§ Aim of the task:
From the dance review below, copy word for word the part that opens with the words containing "From its opening" and closes with "to get here?".

§ Supplied passage:

From its opening solo to its closing choral image, "Heavenly" — a triptych of loosely theme-related dances by choreographers Nils Christe, Gisela Rocha and Ed Wubbe — made it clear that Dutch dance troupe Introdans has strength, elegance and savvy to spare.

Founded in 1971, Introdans is counted as one of the Netherlands' three major dance companies alongside Nederlands Dans Theater and the Dutch National Ballet. On its first visit to the U.S., it's making stops only in New York and Seattle. The question has to be: Why did they take so long to get here?

"Heavenly" opens with Christe's "Fünf Gedichte," performed to a recording of Wagner's "Wesendonck-Lieder." The songs set five feverishly romantic nature poems to music, but Christe dispenses with the poems' titles in the program notes, as if to use only the moody lift of the music itself as the springboard for his subject matter: romantic love.

Zachary Chant, the marvelous soloist in the first song, is the piece's animating spirit, guiding a series of couples through duets that seem to unfold in a place where geometric precision and charged emotions meet. Each male-female pairing boasts a lithe refinement, with Mara Hulspas and Rubén Ventoso Sanromán especially impressive (he catches her in midair as if she were weightless flotsam).

The lovers don't always seem to recognize Chant's Cupidlike role. But as he strolls offstage at the end, one dancer, in a witty touch, glances his way as if thinking: Oh, he's the one who fired the arrow that got me.

Rocha's "Paradise?" — as its question implies — is a more complicated affair. It's a crowded, starkly lit place where 15 dancers don't, at first, connect. Gradually, in time to Michael Sauter's propulsive, changeable score, they fall into the duets, trios and other ephemeral alignments. There's a touch of Jerome Robbins in their moves, especially in the swaggering grace of the males.

§ Given material:
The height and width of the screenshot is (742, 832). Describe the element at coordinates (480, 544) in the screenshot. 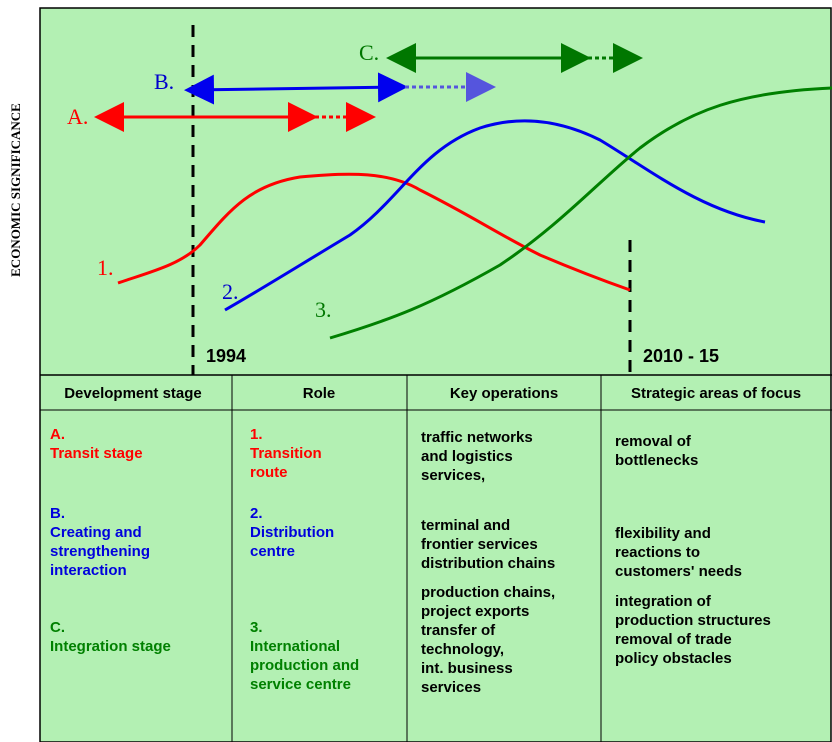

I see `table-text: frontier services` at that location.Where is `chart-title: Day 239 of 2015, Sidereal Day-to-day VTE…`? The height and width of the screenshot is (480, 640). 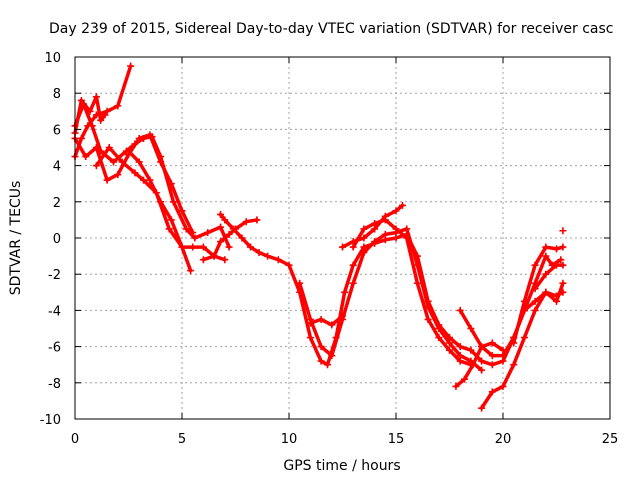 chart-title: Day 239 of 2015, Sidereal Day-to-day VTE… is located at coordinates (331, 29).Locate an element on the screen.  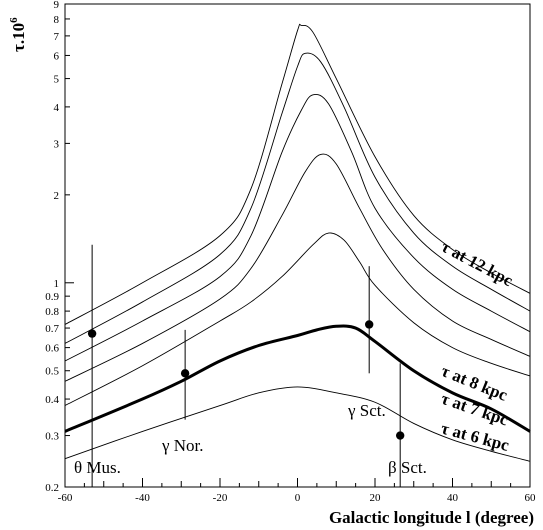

§ Answer space:
From its opening solo to its closing choral image, "Heavenly" — a triptych of loosely theme-related dances by choreographers Nils Christe, Gisela Rocha and Ed Wubbe — made it clear that Dutch dance troupe Introdans has strength, elegance and savvy to spare.

Founded in 1971, Introdans is counted as one of the Netherlands' three major dance companies alongside Nederlands Dans Theater and the Dutch National Ballet. On its first visit to the U.S., it's making stops only in New York and Seattle. The question has to be: Why did they take so long to get here?